Starting at the line with "Task: Expand Move" and ending at the line with "You are a computer-use agent.", print exactly the lines of the entries below. Pictures do not belong in the copy.

*** Opening of Dataset entries ***

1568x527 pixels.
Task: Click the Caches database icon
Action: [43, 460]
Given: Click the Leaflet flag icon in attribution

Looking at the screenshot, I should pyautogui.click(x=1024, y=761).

*** Close of Dataset entries ***
*** Opening of Dataset entries ***

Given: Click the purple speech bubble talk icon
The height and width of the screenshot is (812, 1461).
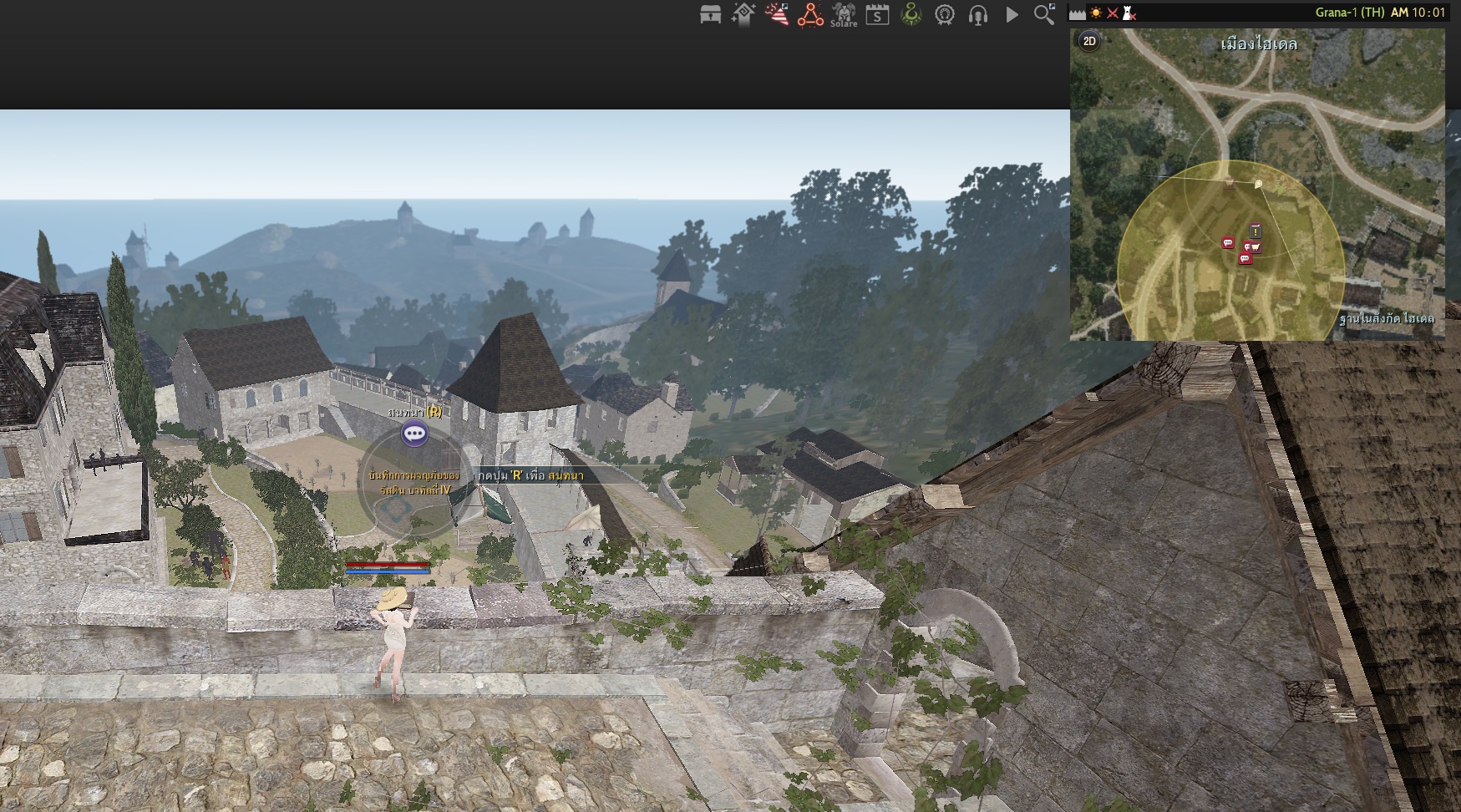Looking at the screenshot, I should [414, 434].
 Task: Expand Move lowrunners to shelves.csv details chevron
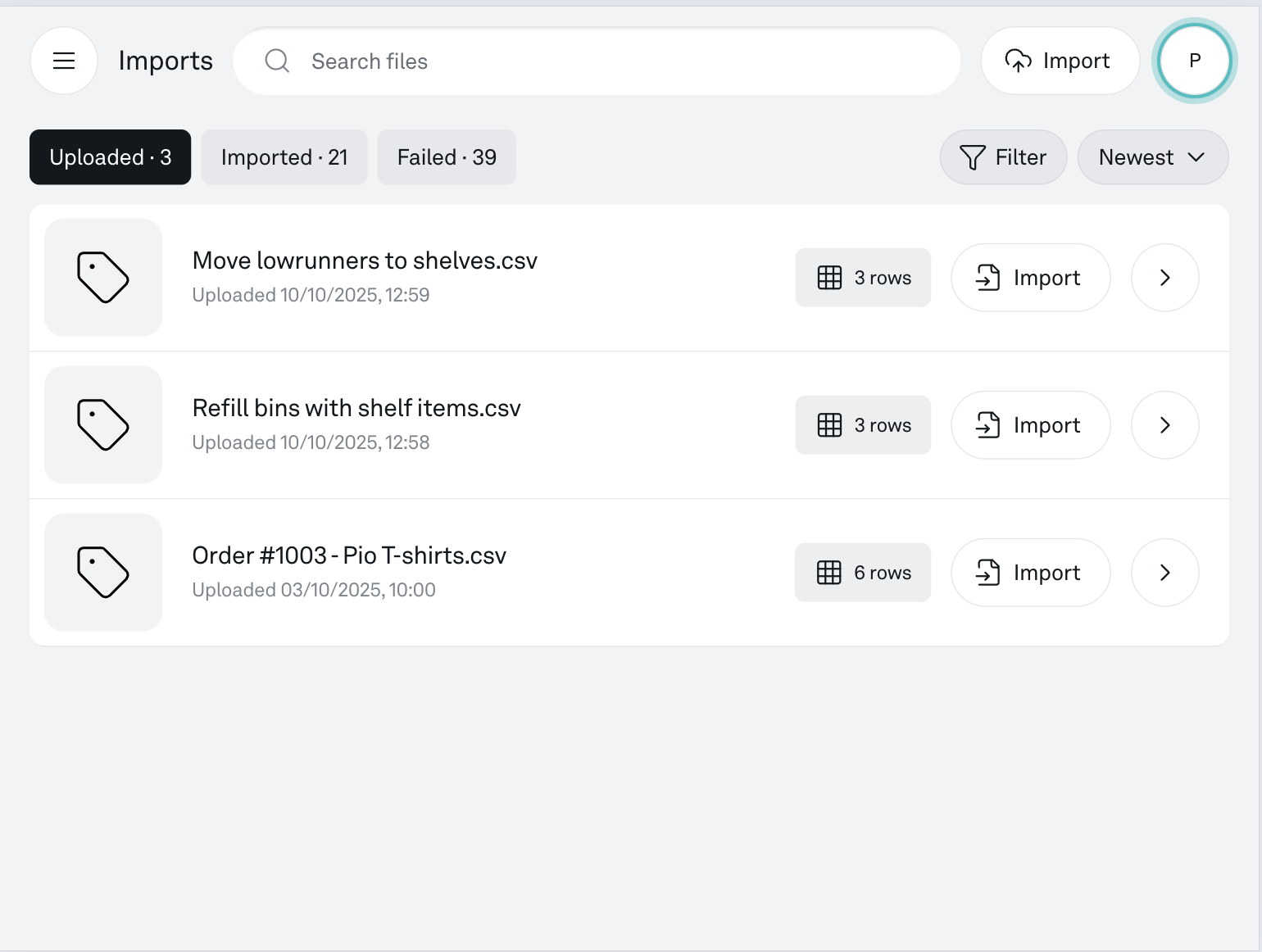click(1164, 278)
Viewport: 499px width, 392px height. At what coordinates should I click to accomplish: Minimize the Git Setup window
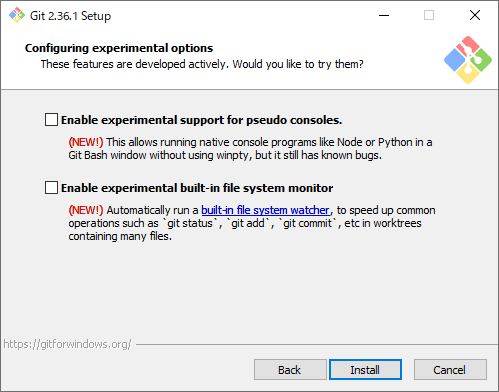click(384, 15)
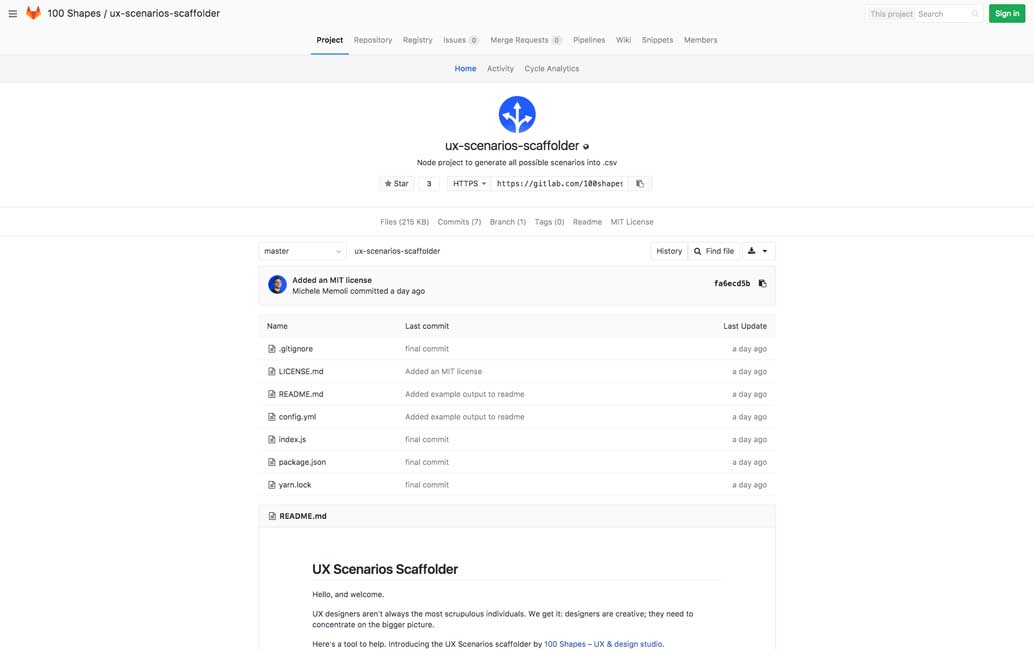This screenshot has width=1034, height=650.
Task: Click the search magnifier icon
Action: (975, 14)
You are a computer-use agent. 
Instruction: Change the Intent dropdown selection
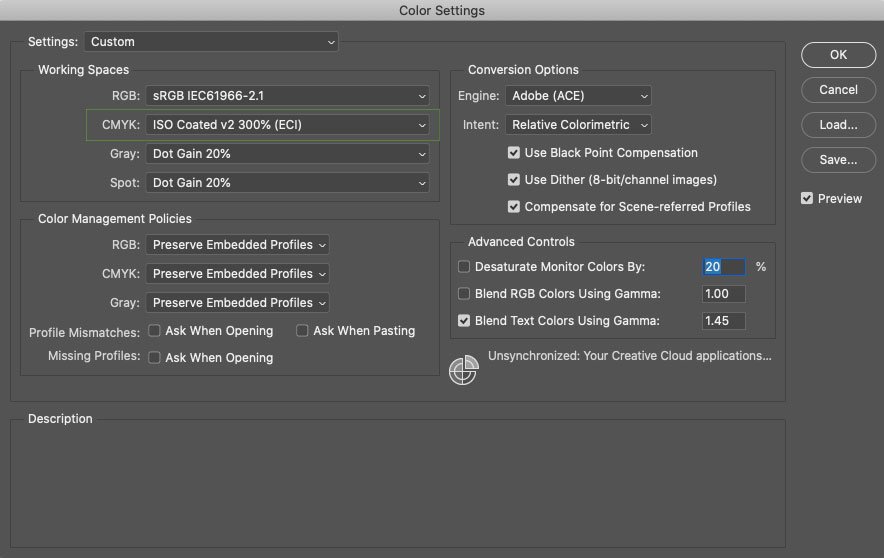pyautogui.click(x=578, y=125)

*** Close of Dataset entries ***

■ Worked solution:
 Task: Expand Move lowrunners to shelves.csv details chevron
click(1164, 278)
Viewport: 499px width, 392px height. At what coordinates should I click to accomplish: Minimize the Git Setup window
click(384, 15)
This screenshot has width=1034, height=650.
Task: Click the search magnifier icon
Action: (975, 14)
You are a computer-use agent. 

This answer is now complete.